The group's goals were to speed up recording of land documents, improve customer service, tighten the security of the records database and improve identity-theft protection for landowners, Thielen said in a release announcing the group's recommendations.

Online filing of land documents should be as easy as making a purchase through an online vendor such as Amazon.com, Thielen has said.

"We look forward to the support of the 2008 Legislature in approving the necessary changes to law to implement these steps to automate and streamline the Bureau of Conveyances," Thielen said in her release.

According to Thompson, three administration bills will seek to:

» Make changes in the law governing bureau operations to allow for electronic acceptance of documents.

» Increase identity security for landowners by using only the last four digits of a Social Security number on public documents, a change that has been enacted in many other states and some Hawaii state agencies.

» Shift handling of time-share registrations to the less time-consuming "regular" division of the bureau, as opposed to its Land Court.

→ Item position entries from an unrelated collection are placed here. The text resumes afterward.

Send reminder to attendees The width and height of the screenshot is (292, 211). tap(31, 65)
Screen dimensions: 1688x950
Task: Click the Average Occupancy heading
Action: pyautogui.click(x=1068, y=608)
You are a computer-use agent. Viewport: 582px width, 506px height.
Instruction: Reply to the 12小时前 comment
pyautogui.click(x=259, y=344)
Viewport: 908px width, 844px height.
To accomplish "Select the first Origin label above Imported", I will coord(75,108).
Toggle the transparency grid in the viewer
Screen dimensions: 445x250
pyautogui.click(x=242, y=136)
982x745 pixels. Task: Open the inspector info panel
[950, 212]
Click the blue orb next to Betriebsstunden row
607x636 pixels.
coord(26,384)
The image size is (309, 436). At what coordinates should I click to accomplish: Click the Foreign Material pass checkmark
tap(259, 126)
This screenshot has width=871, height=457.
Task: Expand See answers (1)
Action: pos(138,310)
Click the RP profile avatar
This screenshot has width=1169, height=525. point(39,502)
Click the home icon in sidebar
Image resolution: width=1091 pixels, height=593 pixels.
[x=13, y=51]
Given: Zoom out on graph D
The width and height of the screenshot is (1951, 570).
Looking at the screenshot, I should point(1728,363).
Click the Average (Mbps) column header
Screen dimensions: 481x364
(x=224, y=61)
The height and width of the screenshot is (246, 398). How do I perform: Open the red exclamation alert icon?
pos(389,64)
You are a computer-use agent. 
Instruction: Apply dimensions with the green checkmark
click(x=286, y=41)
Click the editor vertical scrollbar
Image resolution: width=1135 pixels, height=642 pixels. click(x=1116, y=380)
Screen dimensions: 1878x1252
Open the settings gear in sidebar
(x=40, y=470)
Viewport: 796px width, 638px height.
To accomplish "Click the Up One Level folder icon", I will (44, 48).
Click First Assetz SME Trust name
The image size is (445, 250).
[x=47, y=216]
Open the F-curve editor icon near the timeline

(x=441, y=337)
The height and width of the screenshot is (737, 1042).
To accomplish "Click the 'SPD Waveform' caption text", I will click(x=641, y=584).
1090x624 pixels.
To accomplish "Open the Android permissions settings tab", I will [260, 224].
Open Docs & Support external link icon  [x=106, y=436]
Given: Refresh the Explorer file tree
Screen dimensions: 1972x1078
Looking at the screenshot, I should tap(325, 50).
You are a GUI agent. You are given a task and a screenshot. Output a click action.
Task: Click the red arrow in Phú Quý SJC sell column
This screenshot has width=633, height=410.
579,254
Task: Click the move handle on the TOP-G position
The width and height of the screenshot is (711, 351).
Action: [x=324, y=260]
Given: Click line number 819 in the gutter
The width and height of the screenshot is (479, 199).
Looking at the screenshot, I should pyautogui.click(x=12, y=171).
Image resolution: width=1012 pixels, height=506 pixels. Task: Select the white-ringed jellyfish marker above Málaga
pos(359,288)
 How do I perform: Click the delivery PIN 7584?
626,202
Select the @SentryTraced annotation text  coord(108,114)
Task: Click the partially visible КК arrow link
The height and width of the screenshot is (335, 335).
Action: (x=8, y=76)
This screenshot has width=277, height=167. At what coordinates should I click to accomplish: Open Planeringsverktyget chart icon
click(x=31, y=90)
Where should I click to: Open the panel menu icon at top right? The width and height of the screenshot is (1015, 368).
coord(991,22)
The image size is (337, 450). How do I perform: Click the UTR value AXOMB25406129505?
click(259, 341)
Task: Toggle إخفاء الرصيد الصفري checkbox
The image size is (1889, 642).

» Allow landowners to voluntarily leave the Land Court system, which takes much more time to verify documents because the state guarantees titles there.

Since 1957, Hawaii has required title insurance on all land transactions, which effectively provides assurance of ownership that the older Land Court guaranty procedure was intended to provide, Thompson said.

The greater efficiency will not result in anyone losing a job.

"There's plenty to do around here," Thompson said.

Though the bureau has erased its infamous stack of unopened mail, full registration -- and online availability -- of Land Court documents faces a year's delay, Thompson said. Regular documents take several months to get into the system.

Former regular registration branch chief Nicolene Gega-Chang retired at the end of 2007 for health reasons, Thompson said. The acting chief is now Carol Ching.